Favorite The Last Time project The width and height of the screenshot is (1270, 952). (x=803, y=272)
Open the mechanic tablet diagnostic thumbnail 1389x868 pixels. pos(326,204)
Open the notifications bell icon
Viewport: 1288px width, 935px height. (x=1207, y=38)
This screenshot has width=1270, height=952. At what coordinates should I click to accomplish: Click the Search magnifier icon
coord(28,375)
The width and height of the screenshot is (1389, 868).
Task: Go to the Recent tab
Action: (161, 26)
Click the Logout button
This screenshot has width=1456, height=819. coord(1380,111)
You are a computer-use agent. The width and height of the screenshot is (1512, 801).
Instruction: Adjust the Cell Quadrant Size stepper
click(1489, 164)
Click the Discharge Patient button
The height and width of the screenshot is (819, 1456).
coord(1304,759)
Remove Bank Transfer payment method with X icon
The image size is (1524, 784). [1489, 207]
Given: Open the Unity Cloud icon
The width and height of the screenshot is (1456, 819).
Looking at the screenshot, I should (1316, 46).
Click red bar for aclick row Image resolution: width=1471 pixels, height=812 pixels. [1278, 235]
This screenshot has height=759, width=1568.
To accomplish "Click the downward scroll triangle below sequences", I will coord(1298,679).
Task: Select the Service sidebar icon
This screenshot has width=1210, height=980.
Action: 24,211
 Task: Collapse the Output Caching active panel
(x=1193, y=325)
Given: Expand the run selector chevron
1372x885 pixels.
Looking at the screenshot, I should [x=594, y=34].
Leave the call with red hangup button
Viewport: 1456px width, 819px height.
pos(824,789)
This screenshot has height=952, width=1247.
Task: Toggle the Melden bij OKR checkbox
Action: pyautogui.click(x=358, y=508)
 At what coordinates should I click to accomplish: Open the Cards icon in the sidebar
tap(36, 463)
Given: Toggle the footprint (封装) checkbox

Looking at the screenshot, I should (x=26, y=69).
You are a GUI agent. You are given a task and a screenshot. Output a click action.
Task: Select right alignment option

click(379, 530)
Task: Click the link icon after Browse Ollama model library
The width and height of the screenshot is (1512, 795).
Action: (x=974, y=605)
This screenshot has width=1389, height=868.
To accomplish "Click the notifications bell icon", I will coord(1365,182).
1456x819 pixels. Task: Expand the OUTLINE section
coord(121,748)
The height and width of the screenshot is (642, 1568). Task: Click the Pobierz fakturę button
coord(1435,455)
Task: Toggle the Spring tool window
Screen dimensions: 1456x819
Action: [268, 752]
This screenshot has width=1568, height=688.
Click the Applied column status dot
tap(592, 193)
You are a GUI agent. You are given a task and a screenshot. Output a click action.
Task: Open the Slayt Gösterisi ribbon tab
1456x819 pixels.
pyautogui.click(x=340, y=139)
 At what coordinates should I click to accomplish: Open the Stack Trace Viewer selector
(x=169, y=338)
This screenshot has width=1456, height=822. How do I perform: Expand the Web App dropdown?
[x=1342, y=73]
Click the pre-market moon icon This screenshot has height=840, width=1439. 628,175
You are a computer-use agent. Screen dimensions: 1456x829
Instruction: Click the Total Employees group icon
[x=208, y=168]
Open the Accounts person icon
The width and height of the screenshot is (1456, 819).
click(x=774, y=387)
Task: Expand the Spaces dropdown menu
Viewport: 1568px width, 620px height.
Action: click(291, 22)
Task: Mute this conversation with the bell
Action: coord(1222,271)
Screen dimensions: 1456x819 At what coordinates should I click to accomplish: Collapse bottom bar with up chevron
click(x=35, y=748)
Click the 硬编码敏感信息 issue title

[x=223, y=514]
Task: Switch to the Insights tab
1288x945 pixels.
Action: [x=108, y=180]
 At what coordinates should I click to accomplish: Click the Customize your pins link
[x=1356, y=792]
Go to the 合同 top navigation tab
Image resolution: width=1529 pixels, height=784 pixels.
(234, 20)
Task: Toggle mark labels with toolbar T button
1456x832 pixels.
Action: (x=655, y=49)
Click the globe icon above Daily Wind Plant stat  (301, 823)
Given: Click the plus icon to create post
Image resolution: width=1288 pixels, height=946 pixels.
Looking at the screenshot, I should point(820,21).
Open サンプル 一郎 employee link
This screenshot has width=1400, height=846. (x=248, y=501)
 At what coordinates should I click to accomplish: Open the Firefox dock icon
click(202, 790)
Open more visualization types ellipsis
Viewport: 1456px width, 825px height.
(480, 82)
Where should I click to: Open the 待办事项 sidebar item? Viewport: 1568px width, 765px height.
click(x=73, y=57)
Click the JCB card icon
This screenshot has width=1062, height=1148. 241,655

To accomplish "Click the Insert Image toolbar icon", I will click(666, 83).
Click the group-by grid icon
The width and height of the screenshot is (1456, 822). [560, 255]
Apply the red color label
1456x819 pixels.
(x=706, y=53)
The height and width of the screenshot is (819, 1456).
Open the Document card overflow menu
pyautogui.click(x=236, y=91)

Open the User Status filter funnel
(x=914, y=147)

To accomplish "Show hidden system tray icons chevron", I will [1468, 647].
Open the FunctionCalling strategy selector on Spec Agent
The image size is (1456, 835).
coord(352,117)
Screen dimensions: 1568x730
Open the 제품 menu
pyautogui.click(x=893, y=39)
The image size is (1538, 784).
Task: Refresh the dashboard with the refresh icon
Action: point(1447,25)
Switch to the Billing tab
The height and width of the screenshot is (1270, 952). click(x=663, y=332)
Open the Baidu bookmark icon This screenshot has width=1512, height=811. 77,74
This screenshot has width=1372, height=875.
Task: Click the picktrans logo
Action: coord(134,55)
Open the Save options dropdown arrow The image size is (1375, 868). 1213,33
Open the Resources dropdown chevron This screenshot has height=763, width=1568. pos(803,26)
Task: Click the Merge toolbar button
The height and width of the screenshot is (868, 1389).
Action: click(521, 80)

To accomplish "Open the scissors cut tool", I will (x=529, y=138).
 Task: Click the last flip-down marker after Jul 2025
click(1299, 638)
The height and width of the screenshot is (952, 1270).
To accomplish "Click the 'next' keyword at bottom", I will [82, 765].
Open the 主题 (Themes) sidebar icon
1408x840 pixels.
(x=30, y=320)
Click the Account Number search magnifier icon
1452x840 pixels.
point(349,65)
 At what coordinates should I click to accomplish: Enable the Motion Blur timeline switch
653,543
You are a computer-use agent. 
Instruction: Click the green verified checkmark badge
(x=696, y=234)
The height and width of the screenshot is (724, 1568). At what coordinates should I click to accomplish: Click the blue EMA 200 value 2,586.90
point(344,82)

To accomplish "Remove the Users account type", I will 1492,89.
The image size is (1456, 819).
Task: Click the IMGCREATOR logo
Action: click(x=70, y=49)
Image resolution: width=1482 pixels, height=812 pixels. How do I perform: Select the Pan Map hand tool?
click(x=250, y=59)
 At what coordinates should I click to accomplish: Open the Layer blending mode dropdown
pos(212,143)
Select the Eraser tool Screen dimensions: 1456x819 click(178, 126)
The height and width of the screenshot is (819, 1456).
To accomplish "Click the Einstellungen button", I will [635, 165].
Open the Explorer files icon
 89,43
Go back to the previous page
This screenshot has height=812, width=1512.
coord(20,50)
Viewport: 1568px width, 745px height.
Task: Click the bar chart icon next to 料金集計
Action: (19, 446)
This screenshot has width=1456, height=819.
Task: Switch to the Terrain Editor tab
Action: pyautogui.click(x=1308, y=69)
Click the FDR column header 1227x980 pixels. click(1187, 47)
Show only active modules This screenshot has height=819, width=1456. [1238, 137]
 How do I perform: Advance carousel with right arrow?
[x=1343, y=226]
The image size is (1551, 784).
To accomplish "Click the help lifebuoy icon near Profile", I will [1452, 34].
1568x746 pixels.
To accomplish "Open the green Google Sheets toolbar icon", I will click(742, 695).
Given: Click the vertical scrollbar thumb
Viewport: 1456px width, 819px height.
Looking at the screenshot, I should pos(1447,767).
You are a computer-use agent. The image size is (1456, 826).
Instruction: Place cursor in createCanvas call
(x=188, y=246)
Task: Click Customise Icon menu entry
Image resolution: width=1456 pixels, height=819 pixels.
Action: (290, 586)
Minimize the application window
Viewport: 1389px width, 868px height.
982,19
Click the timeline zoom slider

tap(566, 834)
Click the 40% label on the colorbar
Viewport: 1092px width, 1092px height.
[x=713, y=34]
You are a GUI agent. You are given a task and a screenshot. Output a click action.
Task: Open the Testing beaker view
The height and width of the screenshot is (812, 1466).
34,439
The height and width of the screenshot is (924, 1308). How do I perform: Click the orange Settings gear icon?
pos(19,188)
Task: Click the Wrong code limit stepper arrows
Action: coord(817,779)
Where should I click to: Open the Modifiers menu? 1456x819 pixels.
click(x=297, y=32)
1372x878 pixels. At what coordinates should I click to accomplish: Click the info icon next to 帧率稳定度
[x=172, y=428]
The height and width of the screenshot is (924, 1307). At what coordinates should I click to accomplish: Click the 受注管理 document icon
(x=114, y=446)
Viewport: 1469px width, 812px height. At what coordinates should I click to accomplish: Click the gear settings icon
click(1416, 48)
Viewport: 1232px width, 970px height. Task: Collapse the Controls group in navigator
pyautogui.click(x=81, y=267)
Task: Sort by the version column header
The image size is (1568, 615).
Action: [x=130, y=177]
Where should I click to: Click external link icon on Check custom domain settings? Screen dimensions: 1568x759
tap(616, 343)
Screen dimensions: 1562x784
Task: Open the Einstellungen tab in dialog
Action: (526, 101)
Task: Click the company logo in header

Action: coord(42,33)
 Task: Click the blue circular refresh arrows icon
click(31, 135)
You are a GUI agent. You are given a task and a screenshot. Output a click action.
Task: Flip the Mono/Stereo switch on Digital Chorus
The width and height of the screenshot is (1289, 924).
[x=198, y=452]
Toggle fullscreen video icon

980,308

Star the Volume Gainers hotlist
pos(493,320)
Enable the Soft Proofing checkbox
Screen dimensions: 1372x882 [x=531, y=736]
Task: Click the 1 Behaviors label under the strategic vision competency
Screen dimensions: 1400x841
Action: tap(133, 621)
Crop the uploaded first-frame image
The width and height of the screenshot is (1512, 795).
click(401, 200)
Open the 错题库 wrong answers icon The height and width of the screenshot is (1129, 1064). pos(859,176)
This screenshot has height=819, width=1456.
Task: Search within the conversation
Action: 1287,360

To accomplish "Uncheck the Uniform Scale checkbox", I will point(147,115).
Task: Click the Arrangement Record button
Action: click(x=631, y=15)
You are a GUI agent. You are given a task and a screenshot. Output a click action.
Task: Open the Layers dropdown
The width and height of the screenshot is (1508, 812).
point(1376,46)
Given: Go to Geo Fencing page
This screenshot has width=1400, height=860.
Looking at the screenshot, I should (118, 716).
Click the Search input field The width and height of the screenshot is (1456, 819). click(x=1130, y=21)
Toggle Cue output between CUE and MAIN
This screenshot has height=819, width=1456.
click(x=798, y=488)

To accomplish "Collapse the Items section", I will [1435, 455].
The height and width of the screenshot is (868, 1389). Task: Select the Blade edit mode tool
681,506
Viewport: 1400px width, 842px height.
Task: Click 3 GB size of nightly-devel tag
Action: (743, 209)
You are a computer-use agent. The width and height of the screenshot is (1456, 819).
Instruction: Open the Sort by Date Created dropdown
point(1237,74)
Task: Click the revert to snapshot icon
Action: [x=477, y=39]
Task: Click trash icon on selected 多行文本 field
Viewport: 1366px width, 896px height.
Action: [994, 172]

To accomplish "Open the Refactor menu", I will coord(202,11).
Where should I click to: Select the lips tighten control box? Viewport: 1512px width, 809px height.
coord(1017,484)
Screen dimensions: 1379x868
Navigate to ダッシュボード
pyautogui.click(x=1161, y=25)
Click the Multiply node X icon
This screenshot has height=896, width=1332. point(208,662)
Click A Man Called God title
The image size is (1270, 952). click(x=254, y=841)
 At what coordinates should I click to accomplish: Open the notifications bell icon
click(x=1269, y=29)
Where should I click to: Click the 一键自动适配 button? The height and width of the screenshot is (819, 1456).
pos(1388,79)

◆ YOUR INSTRUCTIONS: Go through the entries above and copy every line containing "Show".

◆ EXERCISE SOLUTION:
To accomplish "Show hidden system tray icons chevron", I will [1468, 647].
Show only active modules This screenshot has height=819, width=1456. [1238, 137]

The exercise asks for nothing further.